**Exercise goal:** For the data below, transcribe the part that opens with the line containing "Open the 小泉進次郎 display name" and closes with the line containing "Image resolution: width=1726", exactly and with no pictures.

**Working data:**

Start of Block

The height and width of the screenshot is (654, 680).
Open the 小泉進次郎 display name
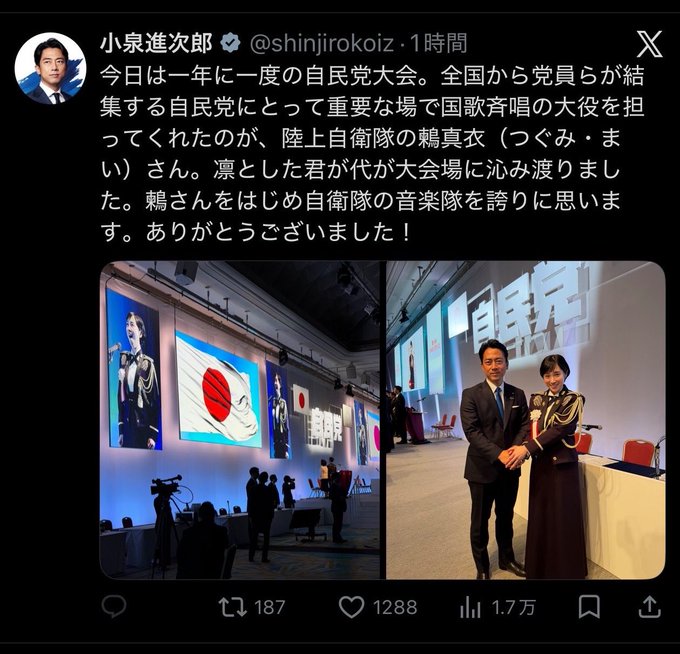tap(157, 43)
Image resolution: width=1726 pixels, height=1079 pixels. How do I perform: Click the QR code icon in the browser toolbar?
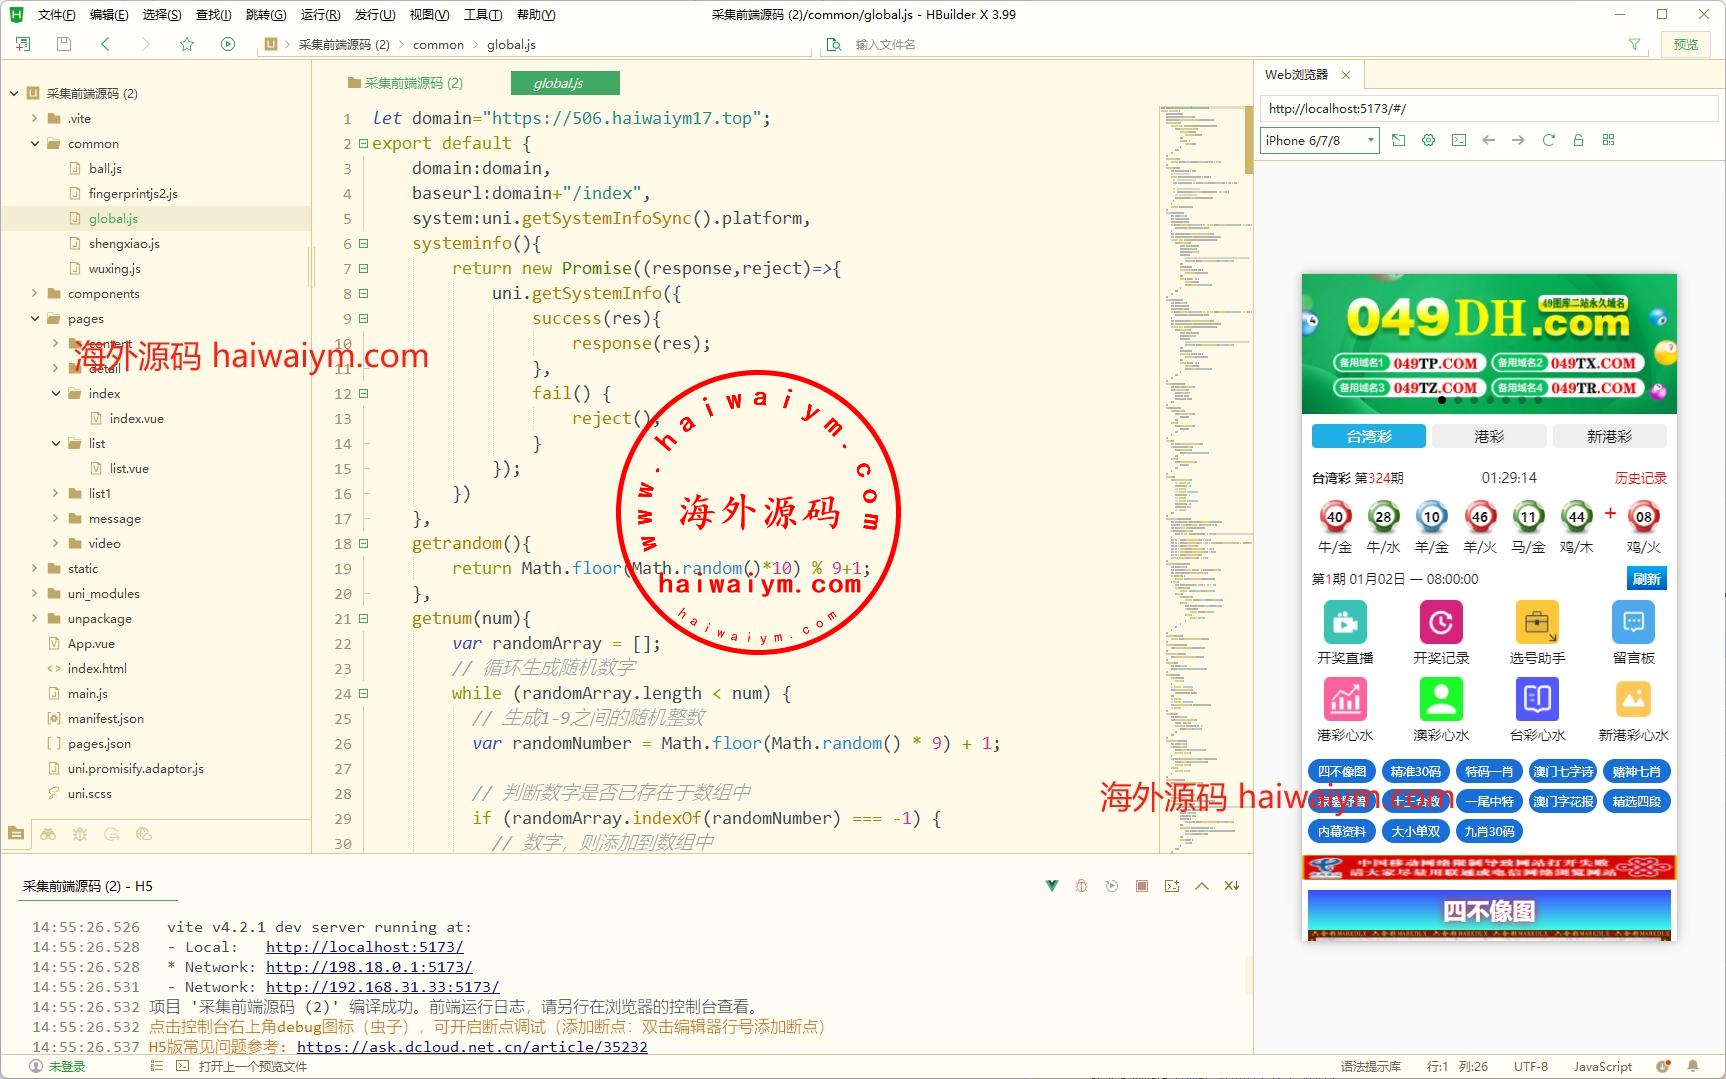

End of Block
Start of Block

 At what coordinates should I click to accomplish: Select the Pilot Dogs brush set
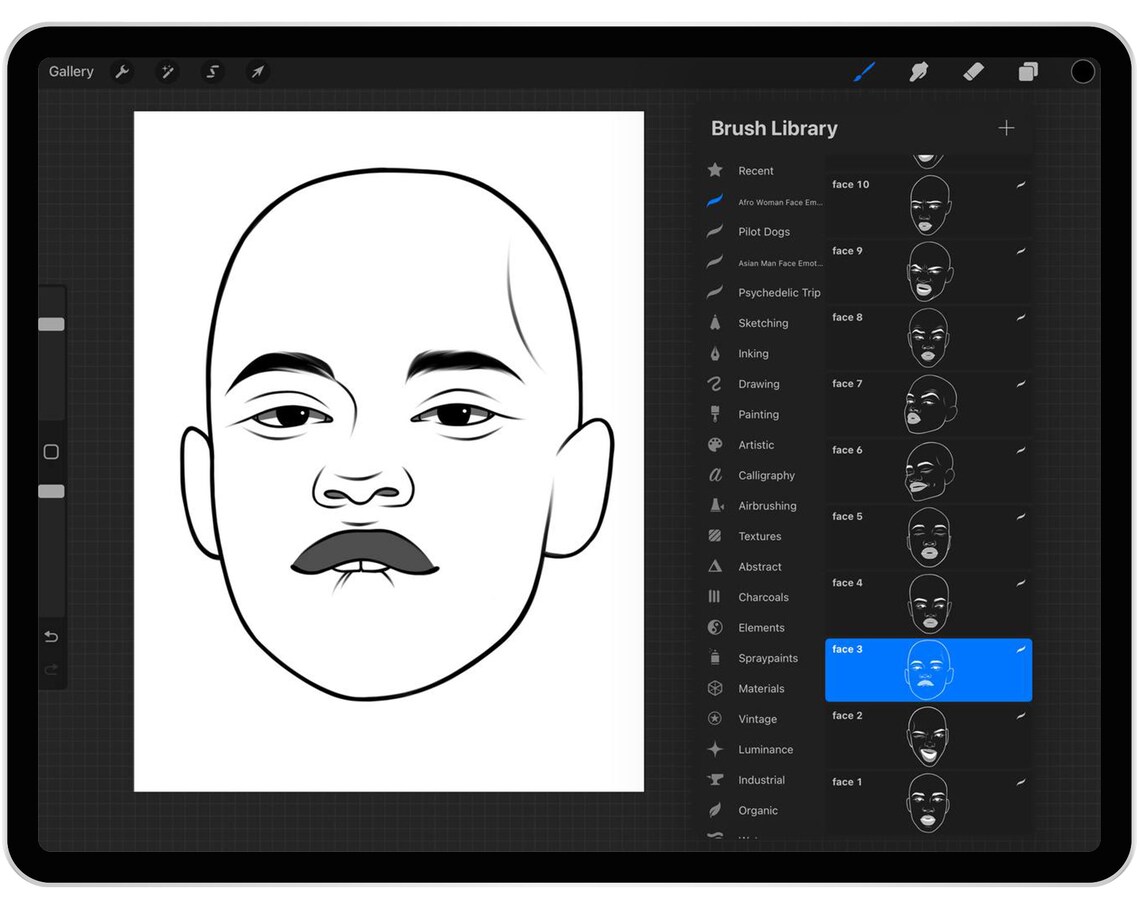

End of Block

**Exercise solution:**
Open the 小泉進次郎 display name
tap(157, 43)
Image resolution: width=1726 pixels, height=1079 pixels. How do I perform: Click the QR code icon in the browser toolbar?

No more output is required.